**Set task**
Return unchanged the stretch of the items that begins with the line containing "abilities [781, 552]" and ends with the line containing "Smith (819, 29)". Include both of those lines.

**Input data**
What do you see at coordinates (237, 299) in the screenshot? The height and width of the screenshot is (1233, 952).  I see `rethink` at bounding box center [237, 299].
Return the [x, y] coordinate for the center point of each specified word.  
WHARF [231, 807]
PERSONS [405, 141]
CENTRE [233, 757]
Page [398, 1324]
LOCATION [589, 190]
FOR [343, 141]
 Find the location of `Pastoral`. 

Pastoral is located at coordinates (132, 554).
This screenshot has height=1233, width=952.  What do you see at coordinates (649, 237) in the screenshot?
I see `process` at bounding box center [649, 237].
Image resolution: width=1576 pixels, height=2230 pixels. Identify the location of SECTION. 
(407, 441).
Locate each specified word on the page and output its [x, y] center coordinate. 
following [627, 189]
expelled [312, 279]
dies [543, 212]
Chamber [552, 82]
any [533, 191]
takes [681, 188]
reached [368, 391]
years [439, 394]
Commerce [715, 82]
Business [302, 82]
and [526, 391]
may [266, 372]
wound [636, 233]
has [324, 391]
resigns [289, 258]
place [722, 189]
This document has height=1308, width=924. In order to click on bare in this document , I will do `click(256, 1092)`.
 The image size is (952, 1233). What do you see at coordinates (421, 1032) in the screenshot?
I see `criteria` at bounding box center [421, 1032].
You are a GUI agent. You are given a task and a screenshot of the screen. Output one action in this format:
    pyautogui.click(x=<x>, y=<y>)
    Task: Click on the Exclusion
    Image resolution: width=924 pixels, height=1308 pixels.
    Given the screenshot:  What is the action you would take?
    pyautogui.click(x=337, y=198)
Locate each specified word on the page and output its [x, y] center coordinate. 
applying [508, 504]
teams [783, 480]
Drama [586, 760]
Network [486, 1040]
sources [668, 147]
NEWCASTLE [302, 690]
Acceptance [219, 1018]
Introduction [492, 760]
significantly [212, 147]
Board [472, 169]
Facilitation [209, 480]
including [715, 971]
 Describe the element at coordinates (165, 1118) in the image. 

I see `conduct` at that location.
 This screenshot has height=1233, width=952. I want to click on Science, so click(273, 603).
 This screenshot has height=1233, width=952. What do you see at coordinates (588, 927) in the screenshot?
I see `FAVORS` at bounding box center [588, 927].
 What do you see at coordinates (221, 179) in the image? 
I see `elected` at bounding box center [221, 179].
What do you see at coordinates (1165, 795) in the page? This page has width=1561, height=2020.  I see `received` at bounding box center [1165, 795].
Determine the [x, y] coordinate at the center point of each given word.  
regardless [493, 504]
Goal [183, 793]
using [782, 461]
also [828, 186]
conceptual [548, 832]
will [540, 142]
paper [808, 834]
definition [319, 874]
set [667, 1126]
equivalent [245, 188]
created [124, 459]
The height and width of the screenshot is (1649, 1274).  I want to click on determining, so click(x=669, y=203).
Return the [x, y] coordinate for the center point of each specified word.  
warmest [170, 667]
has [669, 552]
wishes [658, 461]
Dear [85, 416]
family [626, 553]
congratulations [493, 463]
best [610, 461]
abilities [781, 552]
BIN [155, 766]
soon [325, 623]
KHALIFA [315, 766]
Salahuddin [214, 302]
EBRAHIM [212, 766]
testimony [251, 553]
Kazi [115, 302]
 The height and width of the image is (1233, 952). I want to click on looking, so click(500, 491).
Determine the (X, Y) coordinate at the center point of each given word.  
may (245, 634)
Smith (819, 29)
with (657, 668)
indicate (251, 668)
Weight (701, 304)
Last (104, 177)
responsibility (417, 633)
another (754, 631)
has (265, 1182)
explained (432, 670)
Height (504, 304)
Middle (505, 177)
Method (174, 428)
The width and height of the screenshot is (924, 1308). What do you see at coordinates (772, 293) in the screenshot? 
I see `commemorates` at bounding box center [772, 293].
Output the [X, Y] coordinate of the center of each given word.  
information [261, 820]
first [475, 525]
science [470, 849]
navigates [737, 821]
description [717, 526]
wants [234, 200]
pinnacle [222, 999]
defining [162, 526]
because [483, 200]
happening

**Response to this exercise**
abilities [781, 552]
BIN [155, 766]
soon [325, 623]
KHALIFA [315, 766]
Salahuddin [214, 302]
EBRAHIM [212, 766]
testimony [251, 553]
Kazi [115, 302]
 The height and width of the image is (1233, 952). I want to click on looking, so click(500, 491).
Determine the (X, Y) coordinate at the center point of each given word.  
may (245, 634)
Smith (819, 29)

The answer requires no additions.